Wyatt E.‘s sonic particularities are numerous, and right from the intro to “Qaqqari la târi Part I” we find the use of instruments such as the saz, viols, sitar… which give the music played by the Belgians a very strong identity. The doom side of the band quickly hits us in the face just before the middle of the track, with its powerful guitars and energetic bass. We also find the two drums, played masterfully by Jonas Sanders and Gil Chevigné. Recorded together on the album, they give a real sense of being transported back in time to the Babylon era, with their mix of big rhythms and softer, but just as bewitching, percussion. The band surrounds itself with the best musicians to perfect its unique sound, and in particular with two vocalists who feature at several points on the album. First, Jerusalem choirmaster Tomer Damsky delivers a masterful performance in Aramaic on “Im Lelya”. Then, on “The Diviner’s Prayer to the Gods of the Night”, a track that has already been available for some time, we find Iranian singer Nina Saeidi, who sweeps us off our feet with her singing in Akkadian, the dead language of the Mesopotamian region. Once again, Wyatt E. and their guests offer us a veritable soundtrack to time travel to the great civilizations that lived long before our era.

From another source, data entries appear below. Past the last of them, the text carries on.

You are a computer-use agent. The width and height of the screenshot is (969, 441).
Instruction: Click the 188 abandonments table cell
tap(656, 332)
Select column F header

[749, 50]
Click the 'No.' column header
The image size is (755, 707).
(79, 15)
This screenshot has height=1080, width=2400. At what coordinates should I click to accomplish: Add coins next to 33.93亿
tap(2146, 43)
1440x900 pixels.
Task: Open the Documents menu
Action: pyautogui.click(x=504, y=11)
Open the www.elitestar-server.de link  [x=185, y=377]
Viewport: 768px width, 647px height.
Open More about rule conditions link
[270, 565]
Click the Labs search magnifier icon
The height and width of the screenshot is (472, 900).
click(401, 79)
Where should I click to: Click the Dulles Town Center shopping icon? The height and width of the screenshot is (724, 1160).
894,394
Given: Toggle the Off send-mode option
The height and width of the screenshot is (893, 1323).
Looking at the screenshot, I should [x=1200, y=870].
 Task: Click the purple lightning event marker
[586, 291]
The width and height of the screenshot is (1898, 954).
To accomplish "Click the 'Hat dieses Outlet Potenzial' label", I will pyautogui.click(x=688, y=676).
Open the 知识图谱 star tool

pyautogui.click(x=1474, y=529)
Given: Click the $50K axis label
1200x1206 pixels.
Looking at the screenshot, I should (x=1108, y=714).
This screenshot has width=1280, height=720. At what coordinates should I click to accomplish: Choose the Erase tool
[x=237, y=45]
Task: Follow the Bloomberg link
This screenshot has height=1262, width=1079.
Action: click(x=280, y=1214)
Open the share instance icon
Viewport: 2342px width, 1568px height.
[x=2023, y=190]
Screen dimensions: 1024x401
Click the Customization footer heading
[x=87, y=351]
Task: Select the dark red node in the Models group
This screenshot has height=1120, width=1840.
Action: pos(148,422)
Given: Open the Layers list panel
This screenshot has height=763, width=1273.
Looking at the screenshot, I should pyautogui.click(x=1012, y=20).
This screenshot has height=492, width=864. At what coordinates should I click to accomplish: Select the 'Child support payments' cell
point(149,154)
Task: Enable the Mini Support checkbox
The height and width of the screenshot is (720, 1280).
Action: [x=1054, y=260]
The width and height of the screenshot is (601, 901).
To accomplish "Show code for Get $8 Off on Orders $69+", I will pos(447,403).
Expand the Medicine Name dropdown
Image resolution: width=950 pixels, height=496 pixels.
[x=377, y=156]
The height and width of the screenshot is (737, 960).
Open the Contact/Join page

Throughout the album, Stéphane Rondia and Sébastien von Landau alternate between guitars, bass, synthesizer and other instruments, always creating a unique sound that takes its time to fully immerse us in this musical adventure. Surprisingly, several of the tracks here are relatively short (compared to the rest of the band’s discography). Is this to make their universe more open to a new audience? Perhaps, but in no way do the tracks lose the identity that makes Wyatt E.‘s music so transporting. The last track on the album shows once again that the four Belgians’ creativity is limitless, and we’re galvanized by the sound of drones, instruments we hear all too rarely, captivating doom and ethereal vocals. A closing that leaves us longing for the second part of this diptych to arrive as soon as possible!
zamāru ultu qereb ziqquratu Part 1 shows once again that Wyatt E. is a band in a class of its own, like an emanation from ancient times that has found refuge in our own time, taking some of its musical codes with it. This album is truly unique, and can be listened to over and over again to gradually reveal its full musical potential. The Belgians’ universe is teeming, and here they deliver a new story that we want to hear told again and again! Don’t miss out on this album as soon as it’s released, and don’t forget to go and see the band near you as soon as you can – it’s a unique and unforgettable experience!